Alumni Spotlight: Patrick Drupp heads climate policy for Sierra Club

SOEST alum Patrick Drupp was selected as the director of climate policy and advocacy for Sierra Club, the nation’s oldest and largest grassroots environmental organization. Having worked with Sierra Club since 2019, Drupp will continue his work to advance policy in Congress and the Administration, for example with the Environmental Protection Agency and  Department of Energy, to rapidly deploy clean energy, clean up air pollution, and fight climate change.
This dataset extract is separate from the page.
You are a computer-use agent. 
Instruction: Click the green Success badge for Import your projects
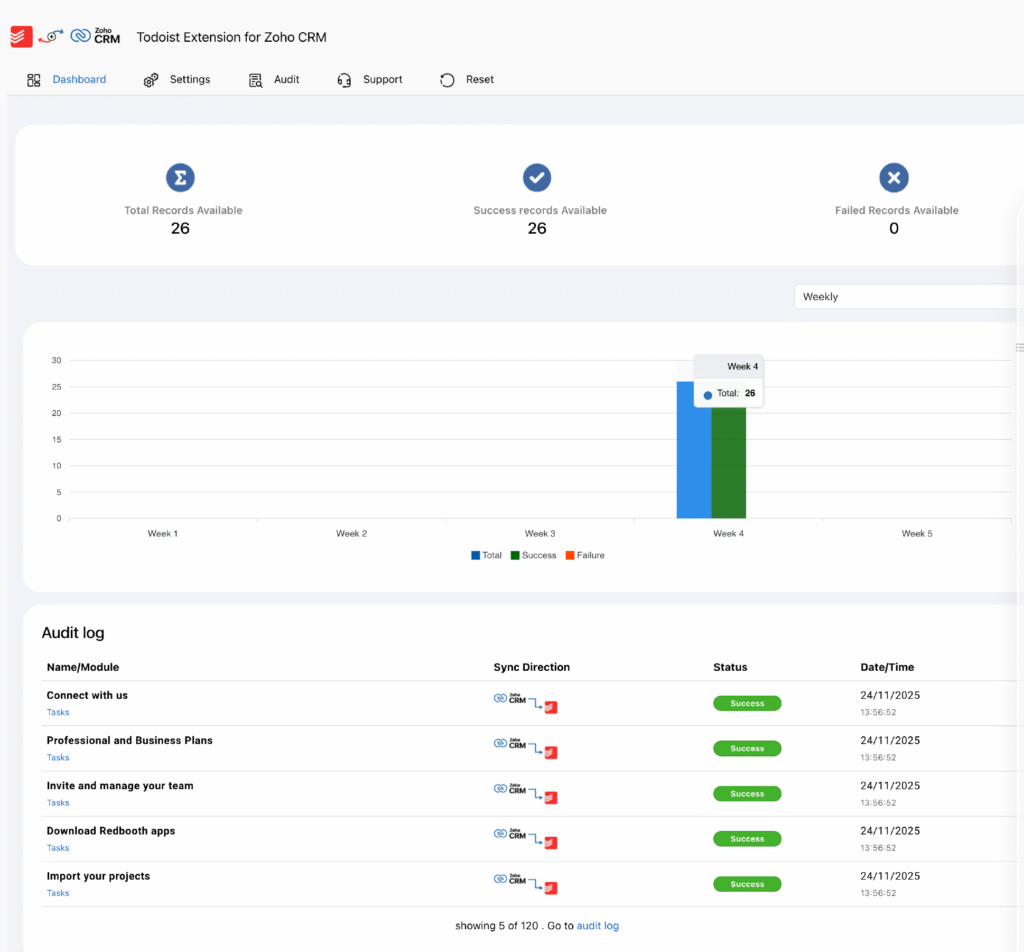tap(747, 884)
Drupp completed his master’s degree in 2010 and doctorate in 2015, both in the Department of Oceanography. Specializing in marine geochemistry, his doctoral research primarily focused on the effects of climate change and ocean acidification on coral reef ecosystems.

Read his career profile in Oceanography Magazine, the official journal of the Oceanography Society.
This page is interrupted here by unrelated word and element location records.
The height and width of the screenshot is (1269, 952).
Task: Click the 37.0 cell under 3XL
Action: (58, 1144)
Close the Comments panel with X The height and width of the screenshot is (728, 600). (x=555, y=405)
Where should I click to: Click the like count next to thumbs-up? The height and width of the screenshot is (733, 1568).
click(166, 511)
Drupp spent 2015 as a Sea Grant Knauss Fellow, a marine policy fellowship program that provides a unique educational and professional experience to graduate students who have an interest in ocean, coastal and Great Lakes resources and in the national policy decisions affecting those resources. The program and his placement in the NOAA Office of Education allowed him to expand from the specific focus of his dissertation research topic to a much wider range of work related to oceanography and marine policy.
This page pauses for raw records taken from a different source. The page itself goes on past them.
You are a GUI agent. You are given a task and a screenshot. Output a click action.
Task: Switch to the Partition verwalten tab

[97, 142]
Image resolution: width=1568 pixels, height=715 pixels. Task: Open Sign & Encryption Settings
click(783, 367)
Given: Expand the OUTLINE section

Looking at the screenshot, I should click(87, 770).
Soon after assuming his new role with Sierra Club, Drupp was called on to comment on the Environmental Protection Agency’s 2023 announcement that greenhouse emissions had increased 5.5 percent during 2021. He called the report “a sobering reminder that while the U.S. and President Biden have made significant progress against deadly climate pollution, the job is far from finished. … The Biden Administration must use every option available to continue to protect our climate and public health, including equitable and just implementation of the Inflation Reduction Act paired with stronger EPA standards limiting dangerous air and water pollutants.”